When it comes to naming a business, some owners choose a grand and awe-inspiring title, such as “The Great Atlantic & Pacific Tea Company” (a chain of grocery stores that most customers simply call “The A&P” ).
Charles A. Kribs took a different approach when he opened his business in Kankakee during the last years of the Great Depression. He simply called it “Charlie’s Store”.
Located on the ground floor of a three-story yellow brick building on the northwest corner of Court Street and Chicago Avenue, the store was a local landmark from the late 1930s until its retired in 1961.
âCharlieâ Kribs was not from Kankakee; he was born in 1899 in the town of Prairie du Rocher, in southern Illinois. He was working in Hammond, Indiana in the late 1930s when he decided it was time to start his own business. How he chose Kankakee to start this business was told in a 1954 profile in the Kankakee Daily Journal.
“Some people become residents of a community by chance, others by choice,” the newspaper notes in its “Portrait Gallery” column. âAmong the latter group is Charles A. Kribs. … Sixteen years ago, the Kankakeean, then a resident of Hammond, Indiana, decided they wanted to go into business. He chose the type of business he wanted, then started looking for a city to set it up.
âHe wanted to stay within a 60 mile radius of Chicago and he wanted a city that seemed like a thriving community with a bright future. Kribs studied maps, charts, reports and the like and finally decided that among all the cities, Kankakee seemed to be the best.
Kribs moved to Kankakee in 1938 and opened his first business: a unit of the Western Tire and Auto Stores chain. He was located in the building where he would spend the next 23 years serving clients. This building was erected in 1912 by a fraternal group, the Independent Order of Odd Fellows. The Odd Fellows used the upper floors for meeting rooms and offices, while renting the ground floor. Before Kribs rented the space for his auto supply store, it was occupied by a product wholesale business.
In 1941, the name of the company was changed to “Charlie’s Auto and Sport Shop”, a title which summarized the types of merchandise for sale there. The 1941 city directory listing for the company had the description “Nationally Advertised Sporting Goods, Lowest Prices, Complete Auto Accessories.”
In 1946, the name “Charlie’s Store” was prominently displayed on a large illuminated sign on the second floor above the entrance to Court Street.
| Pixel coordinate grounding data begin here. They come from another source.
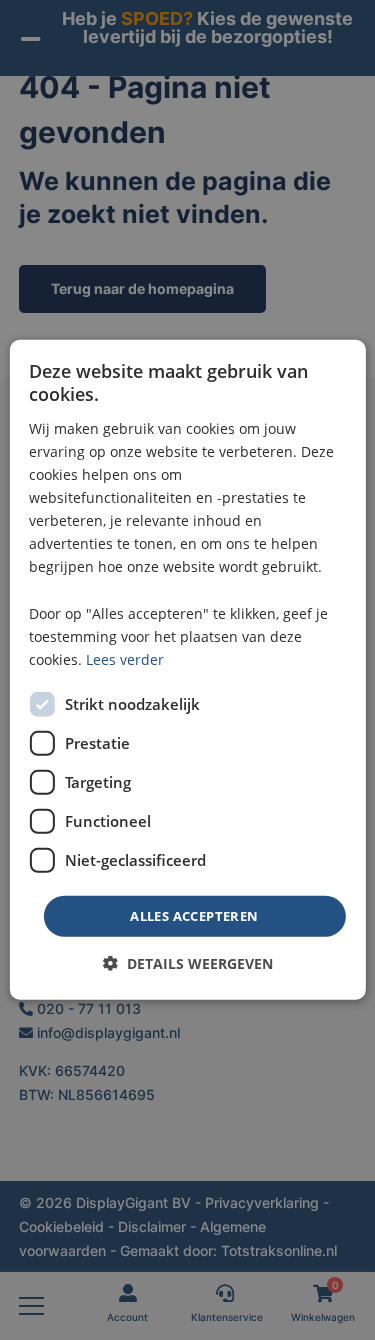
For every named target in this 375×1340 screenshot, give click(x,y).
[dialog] (187, 670)
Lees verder (125, 659)
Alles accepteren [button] (194, 916)
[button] (188, 963)
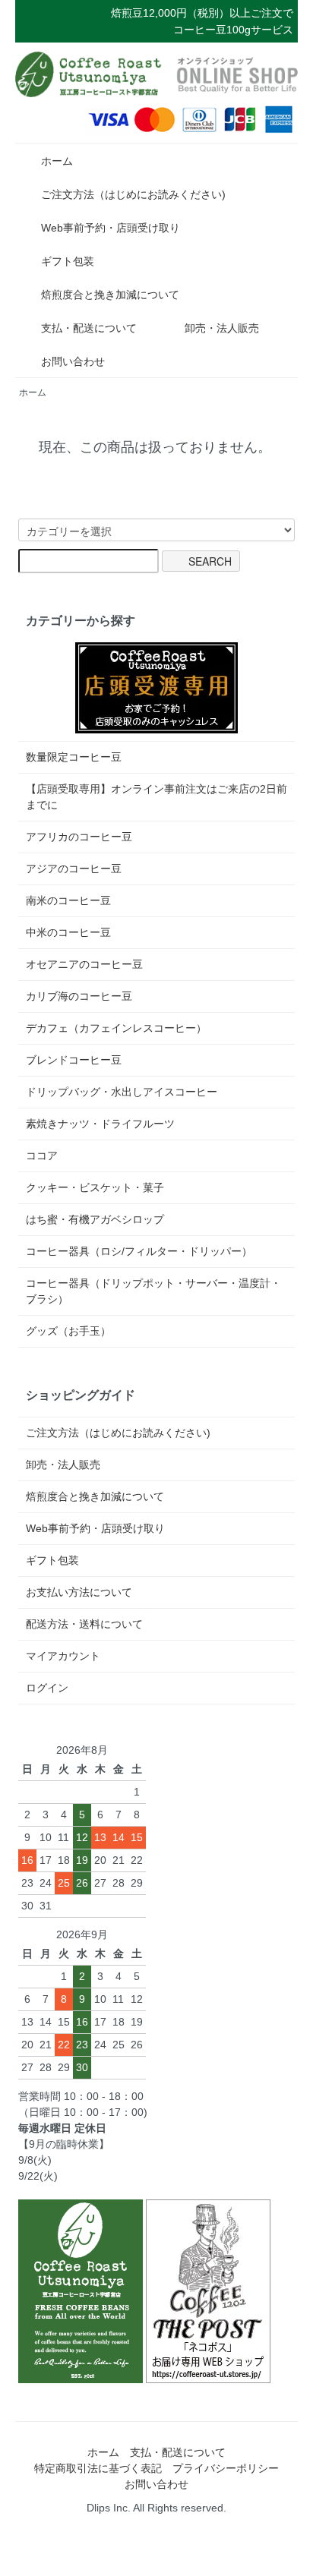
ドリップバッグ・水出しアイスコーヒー (121, 1092)
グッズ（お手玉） (68, 1331)
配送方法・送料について (84, 1624)
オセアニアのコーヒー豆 (84, 964)
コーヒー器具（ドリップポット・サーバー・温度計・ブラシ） (153, 1291)
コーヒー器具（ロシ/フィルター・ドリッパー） (139, 1251)
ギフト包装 (67, 261)
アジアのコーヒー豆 (74, 868)
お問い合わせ (73, 361)
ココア (42, 1155)
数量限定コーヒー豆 (74, 757)
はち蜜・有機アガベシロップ (95, 1219)
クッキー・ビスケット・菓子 (95, 1187)
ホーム (57, 161)
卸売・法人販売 (222, 328)
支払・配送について (89, 328)
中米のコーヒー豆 (68, 932)
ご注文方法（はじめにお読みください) (133, 194)
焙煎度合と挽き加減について (110, 294)
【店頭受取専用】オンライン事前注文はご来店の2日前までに (156, 797)
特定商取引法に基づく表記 (98, 2468)
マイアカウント (63, 1656)
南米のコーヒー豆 (68, 900)
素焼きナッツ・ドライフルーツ (100, 1124)
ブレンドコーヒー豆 (74, 1060)
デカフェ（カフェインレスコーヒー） (116, 1028)
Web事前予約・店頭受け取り (110, 228)
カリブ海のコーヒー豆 (79, 996)
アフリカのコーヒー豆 (79, 837)
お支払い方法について (79, 1592)
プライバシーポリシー (225, 2468)
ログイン (47, 1688)
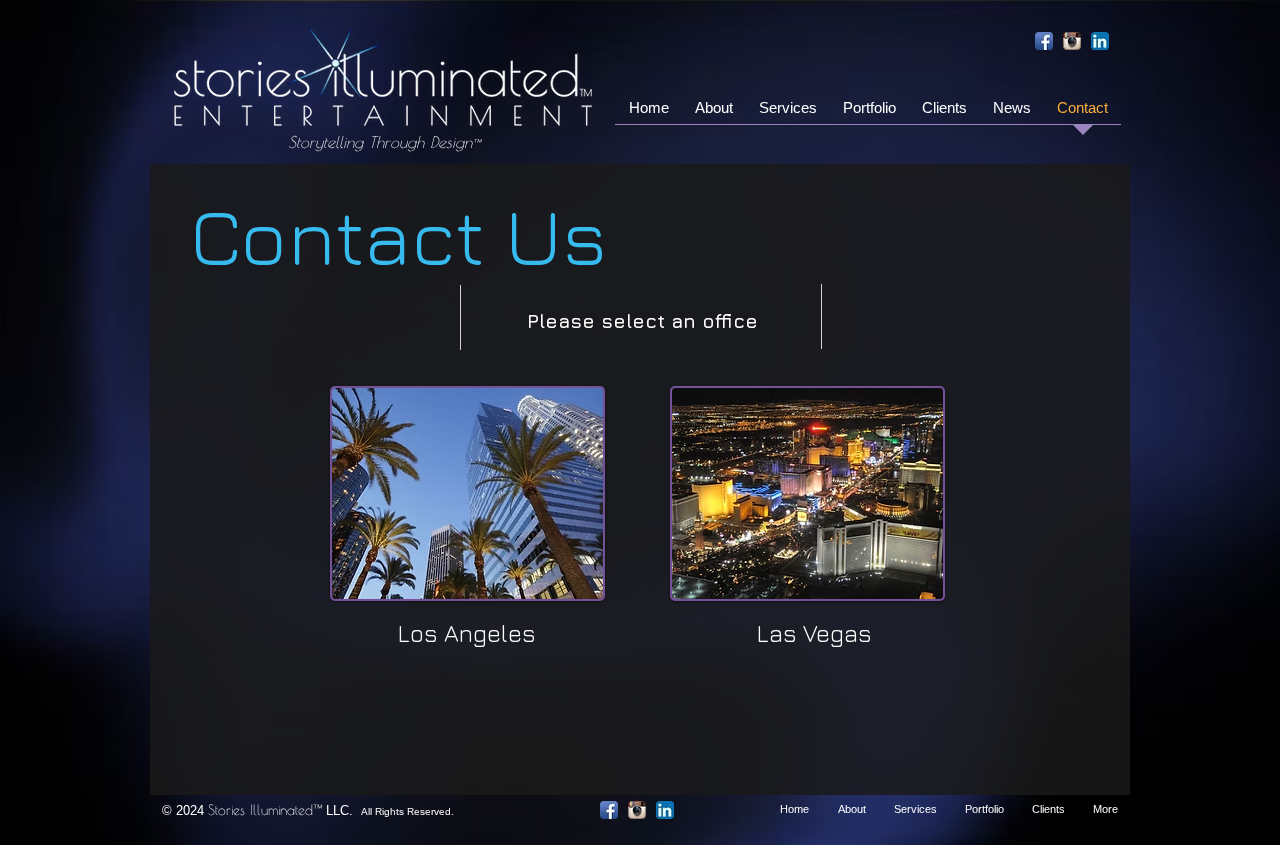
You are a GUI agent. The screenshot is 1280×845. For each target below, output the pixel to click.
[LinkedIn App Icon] (1100, 41)
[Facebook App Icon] (1044, 41)
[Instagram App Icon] (1072, 41)
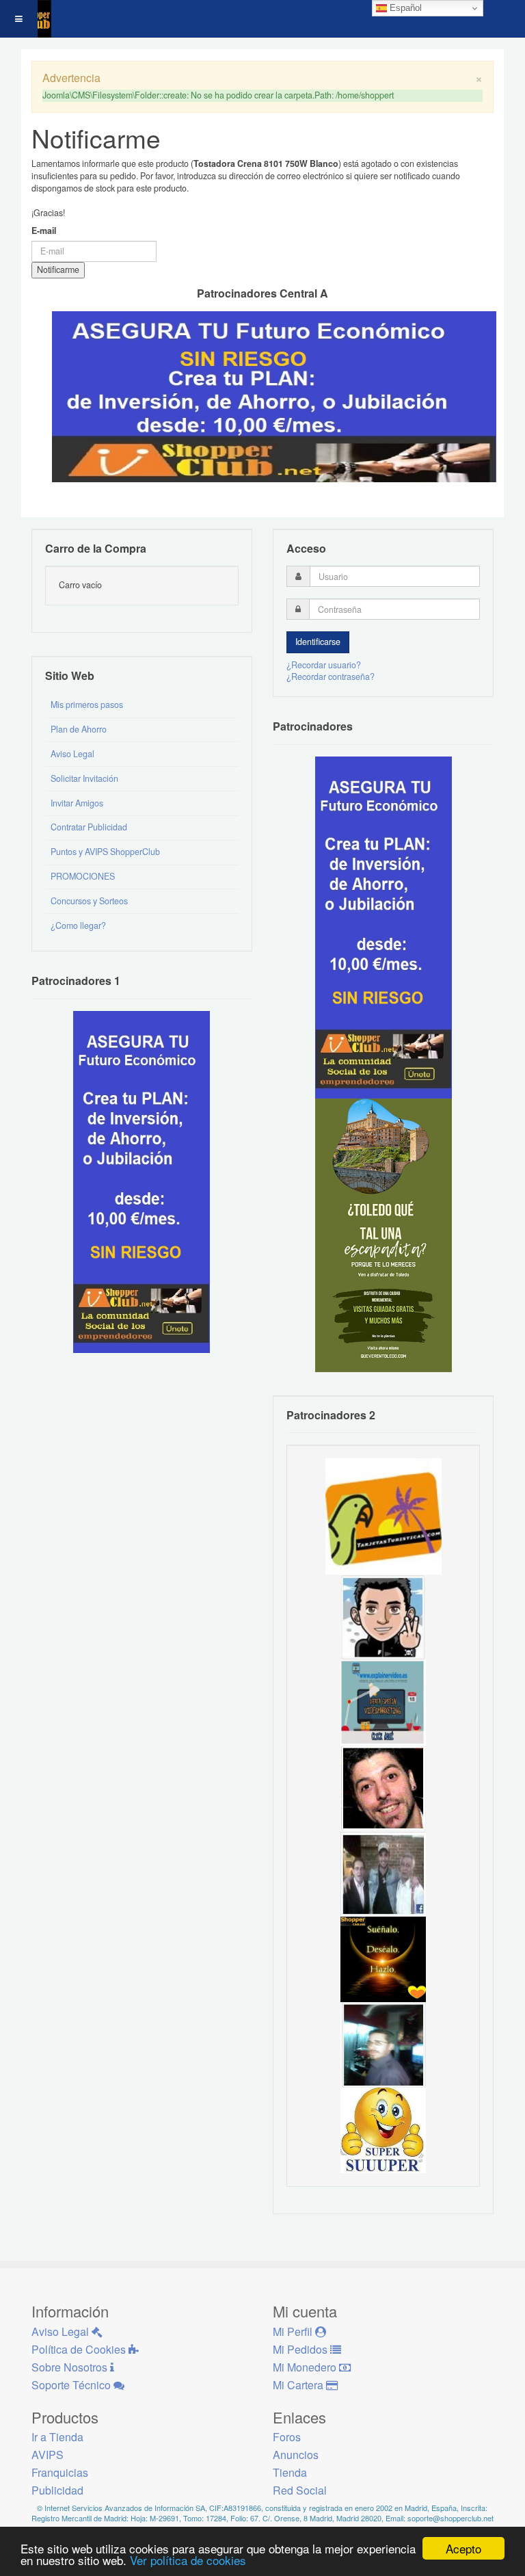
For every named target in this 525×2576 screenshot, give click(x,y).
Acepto (463, 2548)
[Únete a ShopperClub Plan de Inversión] (274, 395)
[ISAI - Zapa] (383, 1616)
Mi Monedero (306, 2367)
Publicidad (57, 2490)
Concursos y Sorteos (89, 901)
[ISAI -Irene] (383, 1958)
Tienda (290, 2472)
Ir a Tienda (57, 2437)
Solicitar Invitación (84, 778)
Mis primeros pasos (87, 704)
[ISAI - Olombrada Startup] (383, 926)
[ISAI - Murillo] (383, 2044)
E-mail (43, 231)
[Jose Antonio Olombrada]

The sign was visible on several blocks to the east and west of the building
Kribs was a regular advertiser in the Daily Journal, often using humor to capture the attention of potential customers. A June 1946 advertisement had the word “SUCKERS?” “In large print followed by the line” No, not you. I just want you to read this. The ad then listed items such as hip boots, rod sticks, nylon lines, seines, minnow buckets and fishing lures such as Hawaiian Wigglers and “jitterbugs.” The same ad included a description of a radio / record player combination “designed for better living”. The store’s product line then expanded to include âlight equipmentâ and âhousehold appliancesâ.
The phrase “Charlie says:” appeared at the top of many of its ads, followed by a concise saying (eg, “Imitation is the best of compliments”) or a comment on the merchandise being advertised. A December 1946 advertisement promoted car battery chargers, “rocket pens” that would write for “15 years without filling”, Christmas tree stands, flashlights, automatic searchlights and grills. chrome protection. Charlie’s comment: âThese gifts are just as good for a lady as Santa Claus. “
In the photo accompanying the Portrait Gallery article, a small sign saying “I am a doer” is visible behind Kribs’ desk. It sums up the energetic approach of the businessman – in addition to running his business, he was deeply involved in the community. His company sponsored a number of baseball, softball and bowling teams, while he was personally active in the Chamber of Commerce, Community Chest campaigns, Boy Scouts, Youth Organization. Catholic, the Kankakee County Democratic Central Committee and several fraternal organizations. After retiring from business in 1961, he served for a number of years as a Kankakee County Juvenile Probation Officer.
“Charlie” Kribs died on May 14, 1991, at the age of 91.